‘El archivo del misterio’: el movimiento antivacunas

Una investigación publicada en la revista The Lancet achacó en 1998 a la triple vírica -vacuna contra el sarampión, la rubeola y la parotiditis (paperas)- el desarrollo del autismo. Los resultados del estudio nunca se confirmaron, la mayoría de los autores retiró su nombre del trabajo, la revista acabó borrando el artículo de sus archivos -formalmente es como si no se hubiera publicado- y una investigación del periodista Brian Deer, para British Medical Journal, concluyó en 2010 que todo había sido un «sofisticado fraude» perpetrado por Andrew Wakefield, autor principal del artículo y médico que por ello fue inhabilitado en Reino Unido, para ganar millones a través de negocios basados en el miedo a la vacuna. En 2012, la revista Time consideró el trabajo de Wakefield uno de los más grandes fraudes científicos de la historia.

Casos anuales de enfermedades en EE UU antes y después de la era vacunal. Gráfico: Centros para el Control y la Prevención de Enfermedades.

=-=-=-=-=

*TAREA A*
Según el texto sobre el movimiento antivacunas, ¿en qué revista se publicó la investigación de 1998 que relacionó la triple vírica con el autismo?
*TAREA B*
Devuelve el fragmento del texto sobre el movimiento antivacunas que va desde "Una investigación publicada" hasta "de la historia.", ambos incluidos.
*TAREA C*
Indica si cada afirmación coincide con el texto sobre el movimiento antivacunas. Responde sí o no y cita las palabras del texto que lo deciden: (i) Andrew Wakefield fue inhabilitado en Reino Unido. (ii) La mayoría de los autores mantuvo su nombre en el trabajo. (iii) La revista Time calificó el trabajo de Wakefield como uno de los mayores fraudes científicos en 2010.

=-=-=-=-=

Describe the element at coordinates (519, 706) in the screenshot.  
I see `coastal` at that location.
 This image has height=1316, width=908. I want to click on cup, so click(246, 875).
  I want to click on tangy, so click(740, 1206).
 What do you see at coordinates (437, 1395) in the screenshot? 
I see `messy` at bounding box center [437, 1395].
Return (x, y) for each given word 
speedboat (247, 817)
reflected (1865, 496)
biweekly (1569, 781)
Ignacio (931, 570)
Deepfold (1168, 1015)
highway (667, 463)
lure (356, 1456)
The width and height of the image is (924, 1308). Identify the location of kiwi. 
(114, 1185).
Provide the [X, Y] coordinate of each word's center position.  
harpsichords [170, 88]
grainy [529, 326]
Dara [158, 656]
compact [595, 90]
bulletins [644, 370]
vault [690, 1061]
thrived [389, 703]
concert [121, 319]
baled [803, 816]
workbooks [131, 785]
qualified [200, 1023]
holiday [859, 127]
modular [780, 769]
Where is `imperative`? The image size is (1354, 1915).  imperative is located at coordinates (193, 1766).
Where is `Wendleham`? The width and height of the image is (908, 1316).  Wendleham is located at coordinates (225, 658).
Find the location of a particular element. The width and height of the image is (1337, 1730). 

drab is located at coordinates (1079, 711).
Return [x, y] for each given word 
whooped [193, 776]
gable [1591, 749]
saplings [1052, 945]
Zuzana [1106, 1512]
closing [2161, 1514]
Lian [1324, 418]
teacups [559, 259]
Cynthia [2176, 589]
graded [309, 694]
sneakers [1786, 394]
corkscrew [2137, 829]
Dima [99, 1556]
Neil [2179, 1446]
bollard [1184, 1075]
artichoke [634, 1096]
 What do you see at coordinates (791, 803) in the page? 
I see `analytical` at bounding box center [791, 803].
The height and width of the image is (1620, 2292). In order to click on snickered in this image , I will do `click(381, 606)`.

=-=-=-=-=

*RESPUESTA ESPERADA A*
En la revista The Lancet.

*RESPUESTA ESPERADA B*
Una investigación publicada en la revista The Lancet achacó en 1998 a la triple vírica -vacuna contra el sarampión, la rubeola y la parotiditis (paperas)- el desarrollo del autismo. Los resultados del estudio nunca se confirmaron, la mayoría de los autores retiró su nombre del trabajo, la revista acabó borrando el artículo de sus archivos -formalmente es como si no se hubiera publicado- y una investigación del periodista Brian Deer, para British Medical Journal, concluyó en 2010 que todo había sido un «sofisticado fraude» perpetrado por Andrew Wakefield, autor principal del artículo y médico que por ello fue inhabilitado en Reino Unido, para ganar millones a través de negocios basados en el miedo a la vacuna. En 2012, la revista Time consideró el trabajo de Wakefield uno de los más grandes fraudes científicos de la historia.

*RESPUESTA ESPERADA C*
(i) Sí: «médico que por ello fue inhabilitado en Reino Unido».
(ii) No: «la mayoría de los autores retiró su nombre del trabajo».
(iii) No: «En 2012, la revista Time consideró el trabajo de Wakefield uno de los más grandes fraudes científicos de la historia».